> Exercise description
Write out every record below exactly, so that nothing differs from what is shown.

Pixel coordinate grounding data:
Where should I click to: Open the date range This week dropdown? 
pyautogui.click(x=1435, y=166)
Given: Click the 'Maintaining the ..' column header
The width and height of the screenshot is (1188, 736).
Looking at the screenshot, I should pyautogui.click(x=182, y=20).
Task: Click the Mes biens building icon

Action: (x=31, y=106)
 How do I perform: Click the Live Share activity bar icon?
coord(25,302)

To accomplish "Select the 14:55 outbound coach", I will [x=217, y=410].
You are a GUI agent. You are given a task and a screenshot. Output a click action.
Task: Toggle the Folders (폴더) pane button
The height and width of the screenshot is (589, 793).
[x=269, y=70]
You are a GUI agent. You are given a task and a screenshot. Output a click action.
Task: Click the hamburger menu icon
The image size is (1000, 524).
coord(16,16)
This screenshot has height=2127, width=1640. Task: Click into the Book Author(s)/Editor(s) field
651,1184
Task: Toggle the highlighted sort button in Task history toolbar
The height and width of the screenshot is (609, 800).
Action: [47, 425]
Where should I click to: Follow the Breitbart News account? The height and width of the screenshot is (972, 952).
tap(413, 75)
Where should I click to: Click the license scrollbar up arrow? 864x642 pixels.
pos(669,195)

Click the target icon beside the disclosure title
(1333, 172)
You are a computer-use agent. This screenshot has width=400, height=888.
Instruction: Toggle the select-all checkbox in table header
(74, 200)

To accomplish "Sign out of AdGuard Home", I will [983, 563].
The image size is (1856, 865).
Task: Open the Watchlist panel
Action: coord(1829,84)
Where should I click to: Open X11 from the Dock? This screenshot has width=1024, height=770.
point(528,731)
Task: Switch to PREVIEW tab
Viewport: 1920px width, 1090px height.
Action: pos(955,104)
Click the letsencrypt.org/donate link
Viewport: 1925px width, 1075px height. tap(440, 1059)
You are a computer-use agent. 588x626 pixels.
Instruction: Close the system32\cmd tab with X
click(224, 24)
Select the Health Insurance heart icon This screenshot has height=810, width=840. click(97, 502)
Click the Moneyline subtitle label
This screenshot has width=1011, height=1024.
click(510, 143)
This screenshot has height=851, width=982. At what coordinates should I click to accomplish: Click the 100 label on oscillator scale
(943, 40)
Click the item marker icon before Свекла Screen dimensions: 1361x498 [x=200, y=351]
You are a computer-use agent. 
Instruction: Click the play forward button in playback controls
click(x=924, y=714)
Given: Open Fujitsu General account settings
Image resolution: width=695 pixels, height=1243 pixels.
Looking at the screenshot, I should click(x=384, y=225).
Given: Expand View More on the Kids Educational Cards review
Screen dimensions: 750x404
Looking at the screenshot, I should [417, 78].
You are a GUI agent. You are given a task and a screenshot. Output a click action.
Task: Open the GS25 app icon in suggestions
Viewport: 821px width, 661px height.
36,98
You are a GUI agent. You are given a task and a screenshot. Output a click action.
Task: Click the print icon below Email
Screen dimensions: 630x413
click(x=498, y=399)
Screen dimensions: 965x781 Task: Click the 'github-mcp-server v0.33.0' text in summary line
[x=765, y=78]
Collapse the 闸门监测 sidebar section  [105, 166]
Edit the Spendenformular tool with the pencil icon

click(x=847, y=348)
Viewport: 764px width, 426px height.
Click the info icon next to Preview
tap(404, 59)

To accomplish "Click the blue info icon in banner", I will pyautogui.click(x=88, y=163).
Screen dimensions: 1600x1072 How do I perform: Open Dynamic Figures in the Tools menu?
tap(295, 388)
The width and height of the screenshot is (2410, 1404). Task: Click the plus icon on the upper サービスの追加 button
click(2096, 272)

> Answer space
Where should I click to: Open the date range This week dropdown? 
pyautogui.click(x=1435, y=166)
Given: Click the 'Maintaining the ..' column header
The width and height of the screenshot is (1188, 736).
Looking at the screenshot, I should pyautogui.click(x=182, y=20).
Task: Click the Mes biens building icon

Action: (x=31, y=106)
 How do I perform: Click the Live Share activity bar icon?
coord(25,302)

To accomplish "Select the 14:55 outbound coach", I will [x=217, y=410].
You are a GUI agent. You are given a task and a screenshot. Output a click action.
Task: Toggle the Folders (폴더) pane button
The height and width of the screenshot is (589, 793).
[x=269, y=70]
You are a GUI agent. You are given a task and a screenshot. Output a click action.
Task: Click the hamburger menu icon
The image size is (1000, 524).
coord(16,16)
This screenshot has height=2127, width=1640. Task: Click into the Book Author(s)/Editor(s) field
651,1184
Task: Toggle the highlighted sort button in Task history toolbar
The height and width of the screenshot is (609, 800).
Action: [47, 425]
Where should I click to: Follow the Breitbart News account? The height and width of the screenshot is (972, 952).
tap(413, 75)
Where should I click to: Click the license scrollbar up arrow? 864x642 pixels.
pos(669,195)

Click the target icon beside the disclosure title
(1333, 172)
You are a computer-use agent. This screenshot has width=400, height=888.
Instruction: Toggle the select-all checkbox in table header
(74, 200)

To accomplish "Sign out of AdGuard Home", I will [983, 563].
The image size is (1856, 865).
Task: Open the Watchlist panel
Action: coord(1829,84)
Where should I click to: Open X11 from the Dock? This screenshot has width=1024, height=770.
point(528,731)
Task: Switch to PREVIEW tab
Viewport: 1920px width, 1090px height.
Action: pos(955,104)
Click the letsencrypt.org/donate link
Viewport: 1925px width, 1075px height. tap(440, 1059)
You are a computer-use agent. 588x626 pixels.
Instruction: Close the system32\cmd tab with X
click(224, 24)
Select the Health Insurance heart icon This screenshot has height=810, width=840. click(97, 502)
Click the Moneyline subtitle label
This screenshot has width=1011, height=1024.
click(510, 143)
This screenshot has height=851, width=982. At what coordinates should I click to accomplish: Click the 100 label on oscillator scale
(943, 40)
Click the item marker icon before Свекла Screen dimensions: 1361x498 [x=200, y=351]
You are a computer-use agent. 
Instruction: Click the play forward button in playback controls
click(x=924, y=714)
Given: Open Fujitsu General account settings
Image resolution: width=695 pixels, height=1243 pixels.
Looking at the screenshot, I should click(x=384, y=225).
Given: Expand View More on the Kids Educational Cards review
Screen dimensions: 750x404
Looking at the screenshot, I should [417, 78].
You are a GUI agent. You are given a task and a screenshot. Output a click action.
Task: Open the GS25 app icon in suggestions
Viewport: 821px width, 661px height.
36,98
You are a GUI agent. You are given a task and a screenshot. Output a click action.
Task: Click the print icon below Email
Screen dimensions: 630x413
click(x=498, y=399)
Screen dimensions: 965x781 Task: Click the 'github-mcp-server v0.33.0' text in summary line
[x=765, y=78]
Collapse the 闸门监测 sidebar section  [105, 166]
Edit the Spendenformular tool with the pencil icon

click(x=847, y=348)
Viewport: 764px width, 426px height.
Click the info icon next to Preview
tap(404, 59)

To accomplish "Click the blue info icon in banner", I will pyautogui.click(x=88, y=163).
Screen dimensions: 1600x1072 How do I perform: Open Dynamic Figures in the Tools menu?
tap(295, 388)
The width and height of the screenshot is (2410, 1404). Task: Click the plus icon on the upper サービスの追加 button
click(2096, 272)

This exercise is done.